Momma says there’s no girl in the barn, that feathers ain’t fingers and caws aren’t words, but the girl gives me gifts and I know that she’s real. A bit of chalk that Momma says got all over my hands. A fork, cold and heavy, that Momma sold off at market. A feather, good for quills or fletching arrows, but best pressed up to my cheek at night.

This is part of a special episode at Cast of Wonders featuring flash fiction by young authors. This is a dark and haunting story about a boy who meets a girl in the barn and she gives him gifts, and more. I love the sadness of this tale, and the way it feels like fairytale and folklore woven into everyday life.

At the Edge of Nowhere by Peter Gooley at Cast of Wonders

It saddens me to look out my window and see the secrets lying sad and broken across the dusty road. The sprays of wind toss them along, scattering the letters among the little, cream-coloured chunks of gravel. I think that sadness was what made me first start collecting them. I gather the tiny, sparkling thoughts from the dew-painted ground each morning as I tend my garden, like manna from heaven.
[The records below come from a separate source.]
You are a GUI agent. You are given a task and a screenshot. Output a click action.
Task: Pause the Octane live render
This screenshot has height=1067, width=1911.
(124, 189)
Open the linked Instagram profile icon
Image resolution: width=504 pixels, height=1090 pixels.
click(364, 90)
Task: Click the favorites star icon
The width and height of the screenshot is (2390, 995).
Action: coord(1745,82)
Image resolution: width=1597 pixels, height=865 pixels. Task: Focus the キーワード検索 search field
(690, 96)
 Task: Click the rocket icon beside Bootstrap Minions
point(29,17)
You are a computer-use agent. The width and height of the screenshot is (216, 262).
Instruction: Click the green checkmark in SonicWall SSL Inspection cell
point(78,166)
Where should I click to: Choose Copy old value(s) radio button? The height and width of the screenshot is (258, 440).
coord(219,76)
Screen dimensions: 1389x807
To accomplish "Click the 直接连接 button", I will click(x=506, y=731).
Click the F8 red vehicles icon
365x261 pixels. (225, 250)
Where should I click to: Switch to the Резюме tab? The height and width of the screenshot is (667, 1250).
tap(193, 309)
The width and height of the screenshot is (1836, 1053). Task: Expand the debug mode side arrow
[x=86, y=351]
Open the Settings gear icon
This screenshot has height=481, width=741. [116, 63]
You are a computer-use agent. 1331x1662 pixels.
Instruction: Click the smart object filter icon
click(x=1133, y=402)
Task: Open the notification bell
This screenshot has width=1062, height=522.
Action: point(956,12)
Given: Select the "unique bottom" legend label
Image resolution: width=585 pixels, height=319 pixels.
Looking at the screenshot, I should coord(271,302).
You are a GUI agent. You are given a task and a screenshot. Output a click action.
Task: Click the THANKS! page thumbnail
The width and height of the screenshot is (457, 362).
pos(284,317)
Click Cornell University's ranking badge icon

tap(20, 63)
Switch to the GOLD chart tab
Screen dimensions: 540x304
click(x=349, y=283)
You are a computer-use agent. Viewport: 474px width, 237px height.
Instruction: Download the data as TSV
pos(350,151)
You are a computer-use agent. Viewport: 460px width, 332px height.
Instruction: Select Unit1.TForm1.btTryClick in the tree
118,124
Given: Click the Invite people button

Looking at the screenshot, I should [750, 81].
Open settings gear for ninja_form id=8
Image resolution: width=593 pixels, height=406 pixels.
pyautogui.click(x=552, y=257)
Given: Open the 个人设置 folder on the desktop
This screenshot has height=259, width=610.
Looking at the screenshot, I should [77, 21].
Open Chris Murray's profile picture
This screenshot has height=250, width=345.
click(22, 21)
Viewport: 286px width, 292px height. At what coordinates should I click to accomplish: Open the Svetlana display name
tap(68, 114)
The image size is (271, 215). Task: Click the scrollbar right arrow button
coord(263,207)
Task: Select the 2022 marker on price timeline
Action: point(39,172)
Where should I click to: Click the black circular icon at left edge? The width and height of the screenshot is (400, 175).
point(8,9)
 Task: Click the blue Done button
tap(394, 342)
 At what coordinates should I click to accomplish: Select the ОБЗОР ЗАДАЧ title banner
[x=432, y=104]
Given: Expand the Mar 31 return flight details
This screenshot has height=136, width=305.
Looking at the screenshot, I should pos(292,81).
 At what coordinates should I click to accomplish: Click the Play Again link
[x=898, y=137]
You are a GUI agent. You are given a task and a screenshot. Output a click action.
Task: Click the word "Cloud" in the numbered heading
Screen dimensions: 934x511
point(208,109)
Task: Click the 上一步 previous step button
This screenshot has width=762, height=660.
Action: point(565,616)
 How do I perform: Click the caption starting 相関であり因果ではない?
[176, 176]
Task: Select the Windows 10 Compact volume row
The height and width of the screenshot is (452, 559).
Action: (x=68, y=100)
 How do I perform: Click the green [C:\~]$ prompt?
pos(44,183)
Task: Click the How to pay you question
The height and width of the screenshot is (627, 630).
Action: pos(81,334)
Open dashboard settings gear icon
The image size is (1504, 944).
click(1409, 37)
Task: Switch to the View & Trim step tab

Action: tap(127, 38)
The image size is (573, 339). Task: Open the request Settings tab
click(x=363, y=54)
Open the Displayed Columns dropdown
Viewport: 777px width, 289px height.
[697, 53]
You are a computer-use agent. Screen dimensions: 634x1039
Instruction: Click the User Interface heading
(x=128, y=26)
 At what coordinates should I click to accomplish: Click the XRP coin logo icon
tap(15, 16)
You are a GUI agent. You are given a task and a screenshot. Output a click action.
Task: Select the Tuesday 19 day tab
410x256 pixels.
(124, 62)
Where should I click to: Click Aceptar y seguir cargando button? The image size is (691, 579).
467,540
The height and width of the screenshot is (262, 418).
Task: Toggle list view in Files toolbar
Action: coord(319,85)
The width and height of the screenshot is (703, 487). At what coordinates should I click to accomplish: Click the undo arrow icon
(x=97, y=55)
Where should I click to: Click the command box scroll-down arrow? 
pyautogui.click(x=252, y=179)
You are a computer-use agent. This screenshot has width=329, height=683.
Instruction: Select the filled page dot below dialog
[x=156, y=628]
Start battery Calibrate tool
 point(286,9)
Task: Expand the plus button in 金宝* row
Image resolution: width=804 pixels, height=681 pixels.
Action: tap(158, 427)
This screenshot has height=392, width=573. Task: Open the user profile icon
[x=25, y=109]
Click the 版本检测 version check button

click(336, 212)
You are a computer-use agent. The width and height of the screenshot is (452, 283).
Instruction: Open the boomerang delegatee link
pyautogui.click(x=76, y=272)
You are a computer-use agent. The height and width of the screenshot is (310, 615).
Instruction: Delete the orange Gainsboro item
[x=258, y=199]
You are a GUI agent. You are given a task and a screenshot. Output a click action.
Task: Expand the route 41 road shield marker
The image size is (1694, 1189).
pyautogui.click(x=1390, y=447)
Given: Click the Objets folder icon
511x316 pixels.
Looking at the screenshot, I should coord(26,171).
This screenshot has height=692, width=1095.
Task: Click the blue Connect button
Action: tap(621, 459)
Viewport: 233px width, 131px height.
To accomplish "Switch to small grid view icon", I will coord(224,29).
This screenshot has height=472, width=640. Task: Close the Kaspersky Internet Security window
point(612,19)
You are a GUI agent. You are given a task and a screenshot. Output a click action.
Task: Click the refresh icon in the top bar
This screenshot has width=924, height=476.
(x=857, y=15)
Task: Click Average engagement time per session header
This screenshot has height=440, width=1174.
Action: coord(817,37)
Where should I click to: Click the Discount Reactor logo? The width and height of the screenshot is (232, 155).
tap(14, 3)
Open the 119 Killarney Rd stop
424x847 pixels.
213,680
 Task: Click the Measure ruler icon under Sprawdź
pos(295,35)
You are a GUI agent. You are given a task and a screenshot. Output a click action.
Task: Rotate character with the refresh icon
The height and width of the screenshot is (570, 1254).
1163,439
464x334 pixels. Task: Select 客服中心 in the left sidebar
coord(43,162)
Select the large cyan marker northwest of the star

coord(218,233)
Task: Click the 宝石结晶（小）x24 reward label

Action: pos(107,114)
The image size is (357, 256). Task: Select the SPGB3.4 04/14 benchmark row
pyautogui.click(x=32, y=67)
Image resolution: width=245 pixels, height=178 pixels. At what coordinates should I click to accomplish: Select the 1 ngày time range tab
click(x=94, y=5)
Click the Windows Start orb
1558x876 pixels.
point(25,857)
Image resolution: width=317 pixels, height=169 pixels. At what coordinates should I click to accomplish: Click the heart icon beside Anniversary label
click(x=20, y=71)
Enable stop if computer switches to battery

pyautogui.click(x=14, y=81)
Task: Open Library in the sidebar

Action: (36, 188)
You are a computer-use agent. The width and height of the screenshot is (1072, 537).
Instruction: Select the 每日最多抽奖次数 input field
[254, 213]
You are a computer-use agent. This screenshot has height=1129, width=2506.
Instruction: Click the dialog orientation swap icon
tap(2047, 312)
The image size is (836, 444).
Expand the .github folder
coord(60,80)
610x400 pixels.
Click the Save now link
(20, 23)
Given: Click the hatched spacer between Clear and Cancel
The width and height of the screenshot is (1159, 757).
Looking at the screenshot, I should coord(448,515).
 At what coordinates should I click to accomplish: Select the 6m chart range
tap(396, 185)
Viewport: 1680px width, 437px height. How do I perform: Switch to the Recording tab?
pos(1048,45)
Another lyrical and quietly piercing tale from Cast of Wonders, this one about a  person who gathers secrets, most of them sad, but some of them, a precious few, joyful. Gooley's prose is wonderfully crafted and I love the sweetness that mingles with the sadness here.

A Cure For Solastalgia by E.M. Linden in Strange Horizons

When I leave home at seventeen, my mother tells me three things. Not to care too much. To keep my gift a secret. And to get used to being alone.

“You’ll see what it’s like,” she says. “Out there in the real world.”

None of this is good advice.

There is real magic in this story, magic that can change and reshape the world, the soil, the trees, the landscape, the waters... Magic that can be used to twist and drain life from nature as well. I love the way magic and environmentalism are woven together here into a tale that carries a bright, if brittle, hope for change and rebirth. 

Do Not Waver, My Heart by Shanna Germain in Beneath Ceaseless Skies

My spaceship is not, for all intents and purposes, a living thing. At least not according to the laws of the Witch and her War, which has strict rules for such things. Whether or not I see Akasma as alive (I do) is luckily irrelevant. I find it hard to believe that the Witch regrets any of her choices–one, I suspect, does not become the Witch (capital W) if saddled with complex emotions like regret or fear or love–but I like to imagine she sometimes wishes she’d done things a little differently.

This story is part of a science-fantasy issue of Beneath Ceaseless Skies (I love the science-fantasy issues!), and it weaves together strands of fairytales that seem familiar and yet strange. Added to the fairytale strands are spaceships and technology, and a sister weaving suits for her lost brothers, the ones that were taken and cursed by the Witch. It's a beautiful, unsettling, wrenching tale with sadness running deep and dark through it. 

Level One: Blowtorch by Jared Oliver Adams in Diabolical Plots

Usually Friend gives me three food pouches after sportsgames, but today only one. He spits it out of his chest slot, and I kick off the bulkhead to snatch it before it gets caught in that jumble of wires over by the vents. When I grab the nearest handhold and swivel in the air for the next one to come, Friend just floats there with his slot closed and his metal arms at his sides.

A child and a robot Friend, and the games played to teach the child what they need to know to survive, outside the ship. It's a wonderfully sharp little story, about childhood and the way a child sees the world depending on how they grow up, and that even in a harsh place, there can be space for care and comfort.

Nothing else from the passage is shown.